**Descripción de la tarea:** Retoma el fragmento sobre la hybris y el desdén en el discurso político, y continúalo a partir de su última oración.

**Fragmento del texto:**
• • • • • • •

Hybris era también una diosa, madre de Coro, el desdén. Hoy, el discurso de muchos dirigentes políticos (Trump, Putin, Netanyahu, Orban, Boris Johnson, Salvini, Le Pen, Casado) expresa desdén, desprecio (hacia los demás y hacia los hechos), y transmite agresividad hacia los rivales, considerados enemigos. Justo lo contrario de lo que debiera ser la política: diálogo y búsqueda del bien común, aún reconociendo las diversas interpretaciones que pueda tener esa expresión. Estas actitudes, en el límite previo a la violencia, traducen una visión de la política que conduce al autoritarismo: olvidar el diálogo y aplicar la mano dura.

• • • • • • •

**Material de consulta:**
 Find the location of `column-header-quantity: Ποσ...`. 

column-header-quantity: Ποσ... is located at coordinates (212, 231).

• • • • • • •

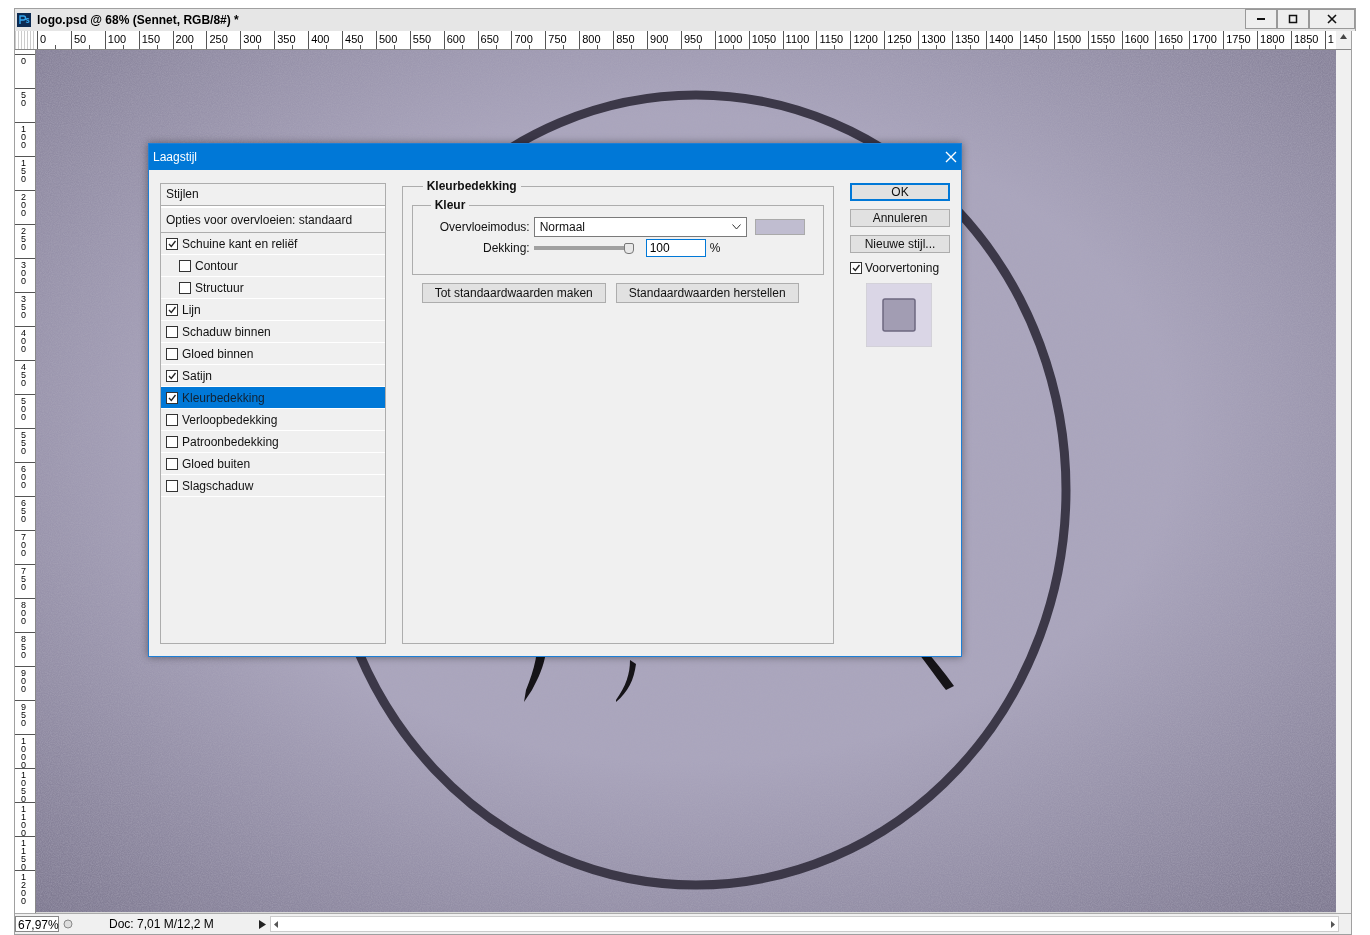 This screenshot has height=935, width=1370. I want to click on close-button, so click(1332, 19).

• • • • • • •

**Respuesta al problema:**
Axel Honneth, Reconocimiento

Defender el diálogo supone la creencia en la igualdad, basada, después de todo, en el dominio del lenguaje. La definición del hombre como animal racional reproduce la de Aristóteles: un animal que tiene logos, palabra que significa lenguaje y también razón. Es, claramente, una declaración igualitaria y democrática que traduce lo que Axel Honneth (sucesor de Habermas al frente de la Escuela de Francfort) llama en su último libro (Reconocimiento) el “reconocimiento” del otro como igual, capaz de juzgar mis actos y con el que debo entenderme para convivir. El reconocimiento, la defensa del discurso y de la razón, excluyen el insulto, la hybris, la desmesura. No sugieren que no existan, pero proponen la confianza ilustrada en que la educación eliminará esas tendencias para evitar que el mundo vuelva a ofrecer el panorama que describía Diderot: “He visto al deísta armarse (...) contra el ateo; el deísta y el ateo atacan al judío; el ateo, el deísta y el judío se unen contra el cristiano; el cristiano, el deísta, el ateo y el judío se oponen al musulmán” hasta conseguir que “la mitad de la nación se bañe piadosamente en la sangre de la otra mitad”. Diderot se rebelaba frente a esa sangrienta desmesura y proponía un mandato que fuera asumible por todos: “Sólo hay una virtud, la justicia; sólo un deber, ser feliz; y un corolario, no exagerar la importancia de la propia vida”.